Désormais, je les achète chez Équipements adaptés, à Longueuil. J’habite dans cette municipalité, alors autant encourager quelqu’un qui y a son commerce! De plus, le propriétaire m’aide beaucoup dans ma tâche; il comprend mon engagement dans cette cause qui me tient à coeur. Nous avons conclu un arrangement tous les deux: j’ai un compte permanent chez lui, de sorte que lorsque j’ai besoin d’un fauteuil je le prends immédiatement, en lui versant quand même un petit acompte. Puis je rembourse au fur et à mesure de mes recettes de vente de languettes.
» J’ai acheté 22 fauteuils roulants avec 75 millions de languettes.
Que souhaitez-vous afin de poursuivre votre oeuvre?
J’aimerais bien avoir mon propre local pour disposer de plus de place et pouvoir faire travailler des gens avec moi.
Vous ne ramassez pas que les languettes de canettes…
Non, je récupère également les attaches de sacs de pain pour venir en aide aux démunis. Je me dis toujours: « Nous mangeons bien tous les jours, pourquoi pas eux? » Ainsi, ces fonds amassés servent à leur procurer des vêtements et de la nourriture.
Comment vous y prenez-vous pour aides ces gens?
De la même façon qu’avec les languettes. Je vends les attaches de sacs de pain $0.25 la livre et, avec l’argent récolté, j’organise des repas communautaires. J’en ai déjà servi deux, avec 80 personnes invitées chaque fois. Hélas, j’ai dû arrêter, car je n’avais plus d’endroit où vendre ces attaches. Or, j’ai déjà près de 35 sacs qui s’entassent chez moi. Il y a urgence. Si quelqu’un est intéressé ou connaît un recycleur, qu’il me contacte.

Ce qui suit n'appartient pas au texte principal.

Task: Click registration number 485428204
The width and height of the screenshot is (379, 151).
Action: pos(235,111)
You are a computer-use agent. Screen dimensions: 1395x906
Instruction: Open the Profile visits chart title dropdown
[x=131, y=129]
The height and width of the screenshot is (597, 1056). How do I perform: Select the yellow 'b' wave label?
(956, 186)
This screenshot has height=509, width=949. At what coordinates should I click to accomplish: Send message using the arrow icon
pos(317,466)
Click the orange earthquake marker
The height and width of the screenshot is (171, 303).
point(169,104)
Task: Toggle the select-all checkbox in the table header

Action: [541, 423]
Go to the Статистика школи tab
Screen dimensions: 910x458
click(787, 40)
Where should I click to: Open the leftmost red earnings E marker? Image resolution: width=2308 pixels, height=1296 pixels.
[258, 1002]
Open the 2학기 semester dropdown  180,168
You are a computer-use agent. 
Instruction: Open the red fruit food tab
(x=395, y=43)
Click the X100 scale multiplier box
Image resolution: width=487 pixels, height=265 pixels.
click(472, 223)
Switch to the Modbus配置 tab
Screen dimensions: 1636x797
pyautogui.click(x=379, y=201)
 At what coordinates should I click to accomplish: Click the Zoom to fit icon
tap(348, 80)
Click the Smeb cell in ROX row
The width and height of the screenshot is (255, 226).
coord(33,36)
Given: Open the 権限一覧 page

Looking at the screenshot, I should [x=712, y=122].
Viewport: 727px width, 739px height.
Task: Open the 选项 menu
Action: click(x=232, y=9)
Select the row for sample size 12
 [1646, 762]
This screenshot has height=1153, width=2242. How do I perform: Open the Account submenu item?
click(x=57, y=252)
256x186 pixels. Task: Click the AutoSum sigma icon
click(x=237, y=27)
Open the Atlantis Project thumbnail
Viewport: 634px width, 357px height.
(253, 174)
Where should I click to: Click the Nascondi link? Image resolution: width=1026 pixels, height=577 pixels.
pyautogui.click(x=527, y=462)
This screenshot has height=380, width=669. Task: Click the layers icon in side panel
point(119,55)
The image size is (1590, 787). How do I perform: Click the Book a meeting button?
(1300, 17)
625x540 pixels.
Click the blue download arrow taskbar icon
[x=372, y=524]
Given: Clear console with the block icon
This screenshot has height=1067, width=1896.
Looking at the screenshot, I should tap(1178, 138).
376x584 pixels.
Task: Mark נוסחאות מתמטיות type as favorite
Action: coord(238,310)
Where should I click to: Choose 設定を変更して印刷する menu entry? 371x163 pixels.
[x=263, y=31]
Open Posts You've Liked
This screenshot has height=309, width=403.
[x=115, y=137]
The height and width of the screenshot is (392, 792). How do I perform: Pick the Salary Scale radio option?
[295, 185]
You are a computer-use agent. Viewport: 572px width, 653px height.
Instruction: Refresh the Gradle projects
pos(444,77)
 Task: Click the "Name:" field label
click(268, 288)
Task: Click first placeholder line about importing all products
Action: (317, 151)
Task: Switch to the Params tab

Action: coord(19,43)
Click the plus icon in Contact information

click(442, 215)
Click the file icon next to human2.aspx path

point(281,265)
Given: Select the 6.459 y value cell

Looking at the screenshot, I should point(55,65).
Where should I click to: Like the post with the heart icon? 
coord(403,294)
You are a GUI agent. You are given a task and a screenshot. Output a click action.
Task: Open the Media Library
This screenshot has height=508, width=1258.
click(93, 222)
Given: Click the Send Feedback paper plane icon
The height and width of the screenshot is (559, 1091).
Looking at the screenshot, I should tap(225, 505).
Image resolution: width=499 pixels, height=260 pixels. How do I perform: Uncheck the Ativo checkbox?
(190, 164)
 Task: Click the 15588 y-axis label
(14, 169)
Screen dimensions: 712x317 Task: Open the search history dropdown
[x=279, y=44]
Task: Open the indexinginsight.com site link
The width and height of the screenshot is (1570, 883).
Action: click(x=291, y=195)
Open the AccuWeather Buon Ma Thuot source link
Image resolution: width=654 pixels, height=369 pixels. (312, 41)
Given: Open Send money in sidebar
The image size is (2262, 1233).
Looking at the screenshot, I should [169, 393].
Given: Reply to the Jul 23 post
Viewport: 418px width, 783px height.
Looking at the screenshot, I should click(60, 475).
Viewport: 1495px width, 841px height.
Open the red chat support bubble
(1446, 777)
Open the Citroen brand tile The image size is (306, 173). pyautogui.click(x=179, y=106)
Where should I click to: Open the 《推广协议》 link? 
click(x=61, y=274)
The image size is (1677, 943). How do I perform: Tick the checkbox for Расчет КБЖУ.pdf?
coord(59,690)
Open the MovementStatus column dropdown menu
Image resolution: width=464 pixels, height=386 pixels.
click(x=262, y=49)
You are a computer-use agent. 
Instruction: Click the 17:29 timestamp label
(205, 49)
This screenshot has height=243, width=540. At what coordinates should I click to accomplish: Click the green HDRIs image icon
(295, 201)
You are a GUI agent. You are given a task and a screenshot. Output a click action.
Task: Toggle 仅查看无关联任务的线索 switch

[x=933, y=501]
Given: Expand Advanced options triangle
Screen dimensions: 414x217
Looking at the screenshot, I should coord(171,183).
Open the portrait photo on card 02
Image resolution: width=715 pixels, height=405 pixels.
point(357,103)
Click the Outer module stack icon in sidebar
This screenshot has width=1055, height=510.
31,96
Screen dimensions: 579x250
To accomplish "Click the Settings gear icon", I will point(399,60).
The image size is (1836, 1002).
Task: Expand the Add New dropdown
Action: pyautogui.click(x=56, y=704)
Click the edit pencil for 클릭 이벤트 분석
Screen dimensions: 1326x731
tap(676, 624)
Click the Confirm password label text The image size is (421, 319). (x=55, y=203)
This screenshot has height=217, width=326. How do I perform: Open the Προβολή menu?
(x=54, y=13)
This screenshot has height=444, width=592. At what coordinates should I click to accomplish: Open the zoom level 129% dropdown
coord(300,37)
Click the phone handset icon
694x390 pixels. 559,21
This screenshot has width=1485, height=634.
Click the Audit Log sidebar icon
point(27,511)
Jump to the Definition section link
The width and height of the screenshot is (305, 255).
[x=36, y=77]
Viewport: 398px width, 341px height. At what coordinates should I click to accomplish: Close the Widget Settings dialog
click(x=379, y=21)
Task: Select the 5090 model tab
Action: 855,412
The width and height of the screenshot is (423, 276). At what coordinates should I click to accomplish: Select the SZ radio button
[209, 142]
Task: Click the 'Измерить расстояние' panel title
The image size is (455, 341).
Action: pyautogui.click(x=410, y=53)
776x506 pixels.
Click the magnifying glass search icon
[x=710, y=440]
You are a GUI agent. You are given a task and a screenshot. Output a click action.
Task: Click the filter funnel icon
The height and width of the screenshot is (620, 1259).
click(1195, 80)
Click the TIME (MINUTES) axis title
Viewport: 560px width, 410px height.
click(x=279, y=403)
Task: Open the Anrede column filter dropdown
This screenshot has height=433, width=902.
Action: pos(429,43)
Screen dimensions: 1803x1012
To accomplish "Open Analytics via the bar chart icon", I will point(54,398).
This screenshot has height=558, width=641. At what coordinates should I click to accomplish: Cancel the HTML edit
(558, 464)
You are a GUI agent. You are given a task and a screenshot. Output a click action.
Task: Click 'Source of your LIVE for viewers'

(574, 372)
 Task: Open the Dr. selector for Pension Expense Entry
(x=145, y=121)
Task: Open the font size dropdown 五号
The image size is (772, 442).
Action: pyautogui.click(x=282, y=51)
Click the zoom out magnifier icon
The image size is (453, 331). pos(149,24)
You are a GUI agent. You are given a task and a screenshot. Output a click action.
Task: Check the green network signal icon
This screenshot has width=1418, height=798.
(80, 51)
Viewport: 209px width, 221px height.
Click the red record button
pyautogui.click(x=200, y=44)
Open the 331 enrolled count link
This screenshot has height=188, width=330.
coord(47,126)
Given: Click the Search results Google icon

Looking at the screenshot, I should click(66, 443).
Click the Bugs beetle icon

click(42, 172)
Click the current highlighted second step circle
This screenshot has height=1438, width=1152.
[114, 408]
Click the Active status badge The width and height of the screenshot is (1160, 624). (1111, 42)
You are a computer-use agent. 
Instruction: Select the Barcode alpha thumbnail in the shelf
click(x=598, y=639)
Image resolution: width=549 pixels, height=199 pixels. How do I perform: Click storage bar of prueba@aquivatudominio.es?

Jusqu’à ce jour, j’ai pu venir en aide à plus de 200 personnes.
Aider ainsi les autres vous a-t-il donné plus de courage?
Bien sûr. Tous les jours, sauf le dimanche, je ne compte ni mes heures ni mes efforts pour aider les autres. Chaque matin, hiver comme été, je pars faire ma tournée selon un itinéraire bien précis. Je charge autant de sacs que possible sur le triporteur, à tel point que ma mère a parfois du mal à me voir, et je reviens ici pour le dîner. Après, je me relaxe…L’hiver, je suis obligé de faire ma tournée à pied ou en autobus, malgré le fait que l’arrêt est assez loin de chez nous. Mais tout ceci n’est rien finalement. J’ai connu des moments terribles après mon accident. Avant que je participe à ces activités de bénévolat, la vie n’était pas rose tous les jours. Depuis ces huit années, je me sens bien mieux.